Because of his name recognition and national connections, Cordray is expected to be able to raise a lot of money. But O’Neill, who won his seat on the court in 2012 by beating a well-funded Republican incumbent, says he’s not worried.
“I’m not worried about money but more importantly, this is the Governor’s race. I’ll raise money and I will match Rich Cordray dollar for dollar.”
O’Neill made his announcement in October on the same day the four candidates who have been in the race for months met for their second debate. O’Neill didn’t participate in that debate or the one Monday. When asked if he would go through the vetting process to be included in debates and events sponsored by the Ohio Democratic Party, O’Neill said he’s had unfruitful conversations with its chair.
“David Pepper sent me a letter saying I could not be vetted until I received a legal opinion from the Ohio Supreme Court that I was a legal candidate. I found that insulting. I told him that. From that point forward, I tried to be in the vetting process but the party has made up its mind and I’m fine.”
The Ohio Democratic Party’s Kirstin Alvanitakis refutes that.

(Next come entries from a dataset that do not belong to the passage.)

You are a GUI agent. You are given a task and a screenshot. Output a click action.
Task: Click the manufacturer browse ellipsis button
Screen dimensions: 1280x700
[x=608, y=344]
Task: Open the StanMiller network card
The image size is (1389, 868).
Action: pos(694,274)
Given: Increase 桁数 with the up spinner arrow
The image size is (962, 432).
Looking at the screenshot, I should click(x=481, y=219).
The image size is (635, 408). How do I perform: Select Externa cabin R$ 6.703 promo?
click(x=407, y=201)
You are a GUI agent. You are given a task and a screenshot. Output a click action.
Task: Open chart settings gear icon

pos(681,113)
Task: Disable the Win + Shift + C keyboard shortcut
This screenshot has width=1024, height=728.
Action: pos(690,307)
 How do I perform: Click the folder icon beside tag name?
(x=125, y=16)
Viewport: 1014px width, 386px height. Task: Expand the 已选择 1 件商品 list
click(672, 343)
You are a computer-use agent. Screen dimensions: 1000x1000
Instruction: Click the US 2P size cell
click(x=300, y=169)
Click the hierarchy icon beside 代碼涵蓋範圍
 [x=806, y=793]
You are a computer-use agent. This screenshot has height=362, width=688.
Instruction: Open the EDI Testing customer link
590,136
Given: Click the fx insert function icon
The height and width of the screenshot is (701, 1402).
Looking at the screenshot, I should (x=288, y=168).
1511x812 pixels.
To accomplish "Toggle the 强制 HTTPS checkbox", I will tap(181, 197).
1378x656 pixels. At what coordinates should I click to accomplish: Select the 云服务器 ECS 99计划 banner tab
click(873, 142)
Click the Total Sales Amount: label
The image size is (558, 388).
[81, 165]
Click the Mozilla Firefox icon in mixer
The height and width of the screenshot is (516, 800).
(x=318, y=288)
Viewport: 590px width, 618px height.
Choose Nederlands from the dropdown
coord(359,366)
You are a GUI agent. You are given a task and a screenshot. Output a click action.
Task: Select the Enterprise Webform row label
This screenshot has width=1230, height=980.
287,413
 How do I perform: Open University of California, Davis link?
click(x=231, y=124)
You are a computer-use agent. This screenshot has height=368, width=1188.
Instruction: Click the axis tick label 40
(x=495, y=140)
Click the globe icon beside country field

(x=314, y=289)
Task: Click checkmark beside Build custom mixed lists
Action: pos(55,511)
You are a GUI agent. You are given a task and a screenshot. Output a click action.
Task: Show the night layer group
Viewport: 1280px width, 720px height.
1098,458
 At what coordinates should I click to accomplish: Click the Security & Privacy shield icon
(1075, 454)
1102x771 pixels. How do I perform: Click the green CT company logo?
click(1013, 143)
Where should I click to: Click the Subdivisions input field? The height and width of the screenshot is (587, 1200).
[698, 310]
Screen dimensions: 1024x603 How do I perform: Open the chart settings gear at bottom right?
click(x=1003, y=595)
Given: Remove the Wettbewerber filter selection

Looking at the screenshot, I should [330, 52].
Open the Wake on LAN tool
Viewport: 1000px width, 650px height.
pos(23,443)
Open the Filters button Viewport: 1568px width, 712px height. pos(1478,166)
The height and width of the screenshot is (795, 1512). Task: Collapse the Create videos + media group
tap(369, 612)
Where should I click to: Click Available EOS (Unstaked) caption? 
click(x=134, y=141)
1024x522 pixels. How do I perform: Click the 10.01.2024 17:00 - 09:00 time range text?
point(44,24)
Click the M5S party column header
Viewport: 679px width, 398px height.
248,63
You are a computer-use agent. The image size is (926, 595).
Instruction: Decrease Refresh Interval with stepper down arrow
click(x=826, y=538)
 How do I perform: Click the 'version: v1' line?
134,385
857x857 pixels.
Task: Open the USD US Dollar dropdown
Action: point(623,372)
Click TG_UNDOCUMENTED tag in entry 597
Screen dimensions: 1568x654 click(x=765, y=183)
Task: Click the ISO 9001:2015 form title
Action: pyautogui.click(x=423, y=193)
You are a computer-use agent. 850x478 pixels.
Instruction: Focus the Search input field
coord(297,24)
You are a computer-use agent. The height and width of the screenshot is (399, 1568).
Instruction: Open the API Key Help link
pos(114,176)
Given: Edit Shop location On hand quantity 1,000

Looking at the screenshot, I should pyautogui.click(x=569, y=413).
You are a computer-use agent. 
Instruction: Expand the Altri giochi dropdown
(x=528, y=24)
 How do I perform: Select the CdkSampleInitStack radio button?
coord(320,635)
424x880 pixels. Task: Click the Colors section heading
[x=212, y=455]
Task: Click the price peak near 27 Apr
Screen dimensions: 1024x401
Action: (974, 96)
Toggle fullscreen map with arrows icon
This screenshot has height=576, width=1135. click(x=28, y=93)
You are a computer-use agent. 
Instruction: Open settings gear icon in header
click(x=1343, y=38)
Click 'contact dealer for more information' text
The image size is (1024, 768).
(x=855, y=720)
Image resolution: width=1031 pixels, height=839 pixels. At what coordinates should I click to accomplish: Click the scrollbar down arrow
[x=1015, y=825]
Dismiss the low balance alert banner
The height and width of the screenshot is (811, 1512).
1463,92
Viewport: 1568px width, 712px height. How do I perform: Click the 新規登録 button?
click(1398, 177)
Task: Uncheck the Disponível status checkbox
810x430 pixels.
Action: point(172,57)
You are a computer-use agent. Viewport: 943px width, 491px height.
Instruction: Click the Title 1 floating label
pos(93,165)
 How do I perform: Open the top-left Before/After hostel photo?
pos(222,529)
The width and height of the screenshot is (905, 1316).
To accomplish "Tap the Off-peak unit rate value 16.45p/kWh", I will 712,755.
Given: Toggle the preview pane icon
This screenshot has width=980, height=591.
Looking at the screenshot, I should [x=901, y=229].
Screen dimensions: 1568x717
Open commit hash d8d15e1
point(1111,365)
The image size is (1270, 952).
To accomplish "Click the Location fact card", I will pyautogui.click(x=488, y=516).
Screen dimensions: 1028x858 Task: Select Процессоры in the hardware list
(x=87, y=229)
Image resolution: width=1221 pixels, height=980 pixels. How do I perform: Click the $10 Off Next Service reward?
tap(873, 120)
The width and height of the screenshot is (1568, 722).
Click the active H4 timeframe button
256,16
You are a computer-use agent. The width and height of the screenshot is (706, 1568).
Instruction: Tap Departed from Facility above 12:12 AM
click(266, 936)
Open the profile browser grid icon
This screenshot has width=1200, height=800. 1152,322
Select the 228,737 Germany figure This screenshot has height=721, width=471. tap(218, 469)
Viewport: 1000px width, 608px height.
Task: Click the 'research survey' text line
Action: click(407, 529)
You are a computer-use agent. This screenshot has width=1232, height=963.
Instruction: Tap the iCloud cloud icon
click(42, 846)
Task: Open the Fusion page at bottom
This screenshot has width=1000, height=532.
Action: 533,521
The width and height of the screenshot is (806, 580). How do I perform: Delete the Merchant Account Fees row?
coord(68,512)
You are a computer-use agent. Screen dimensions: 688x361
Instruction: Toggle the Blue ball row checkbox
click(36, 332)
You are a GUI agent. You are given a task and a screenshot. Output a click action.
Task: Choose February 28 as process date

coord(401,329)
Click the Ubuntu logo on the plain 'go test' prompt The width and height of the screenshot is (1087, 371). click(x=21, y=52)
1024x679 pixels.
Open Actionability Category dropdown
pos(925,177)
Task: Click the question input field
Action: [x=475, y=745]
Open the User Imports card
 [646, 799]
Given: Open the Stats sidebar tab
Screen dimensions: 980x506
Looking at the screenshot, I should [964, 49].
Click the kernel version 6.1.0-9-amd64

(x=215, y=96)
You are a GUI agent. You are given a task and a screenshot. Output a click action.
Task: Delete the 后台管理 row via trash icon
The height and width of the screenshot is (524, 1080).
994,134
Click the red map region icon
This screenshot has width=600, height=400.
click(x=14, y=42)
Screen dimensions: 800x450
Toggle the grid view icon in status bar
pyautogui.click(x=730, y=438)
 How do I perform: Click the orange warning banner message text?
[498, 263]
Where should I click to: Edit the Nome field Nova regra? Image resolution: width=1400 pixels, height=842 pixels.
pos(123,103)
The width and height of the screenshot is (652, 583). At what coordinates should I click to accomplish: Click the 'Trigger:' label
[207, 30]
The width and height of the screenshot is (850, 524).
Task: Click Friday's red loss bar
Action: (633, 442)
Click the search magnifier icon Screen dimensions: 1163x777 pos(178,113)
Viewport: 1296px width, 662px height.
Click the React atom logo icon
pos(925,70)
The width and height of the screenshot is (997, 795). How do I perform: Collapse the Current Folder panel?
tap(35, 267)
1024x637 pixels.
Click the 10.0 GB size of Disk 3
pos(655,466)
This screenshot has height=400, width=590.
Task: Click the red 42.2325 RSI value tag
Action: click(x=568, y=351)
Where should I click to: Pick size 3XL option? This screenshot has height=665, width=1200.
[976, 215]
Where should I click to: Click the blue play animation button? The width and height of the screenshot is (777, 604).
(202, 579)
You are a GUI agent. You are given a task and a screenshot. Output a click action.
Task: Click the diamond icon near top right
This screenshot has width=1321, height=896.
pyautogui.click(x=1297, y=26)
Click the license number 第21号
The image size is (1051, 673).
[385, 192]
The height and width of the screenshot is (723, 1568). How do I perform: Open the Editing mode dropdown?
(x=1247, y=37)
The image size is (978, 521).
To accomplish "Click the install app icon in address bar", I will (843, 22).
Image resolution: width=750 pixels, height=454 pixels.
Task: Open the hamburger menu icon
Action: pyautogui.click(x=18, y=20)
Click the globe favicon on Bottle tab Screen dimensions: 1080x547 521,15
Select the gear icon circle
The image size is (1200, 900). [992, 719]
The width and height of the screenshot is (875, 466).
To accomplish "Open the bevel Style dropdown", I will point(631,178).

“Justice O’Neill has been treated the exact same way as all of our candidates running for Governor. The vetting process had begun in good faith and then the justice decided to reach out proactively to the chair and request, on his own, that he be removed from that process so any suggestion that he has been treated differently from the other candidates is simply not true.”
O’Neill has been the subject of criticism from several Republicans in the past few weeks. State lawmakers have been discussing whether he should be removed from office because of his comments on policy he supports as a candidate, but also for a Facebook post about his sexual past. And state Auditor Dave Yost has been wanting O’Neill to step down from the state’s highest court.
“Well, it’s long overdue. The rules required him to step down immediately when he became a candidate.”
Yost says he’ll be watching O’Neill’s announcement.
“Well if he’s announcing that he’s stepping down immediately, I think that closes the chapter although the Supreme Court might still want to consider a, I don’t know whether there is a disciplinary complaint or not, I find it hard to believe one wouldn’t have been filed given the very public nature of his behavior. And the Supreme Court, I suppose, if a complaint were out there might still choose to pursue it. But as far as I’m concerned, that would settle the matter.”
The Ohio Supreme Court’s Disciplinary Counsel, in a written statement, says a complaint of this nature is confidential at this point. There’s no word on whether a complaint has been filed. O’Neill is the only Democrat on the state’s high court, and his replacement would be picked by Republican Gov. John Kasich. But O'Neill says he’s not concerned that his departure would make the court more conservative leaning. He says he most often votes along with Republican Supreme Court Chief Justice Maureen O’Connor right now anyway.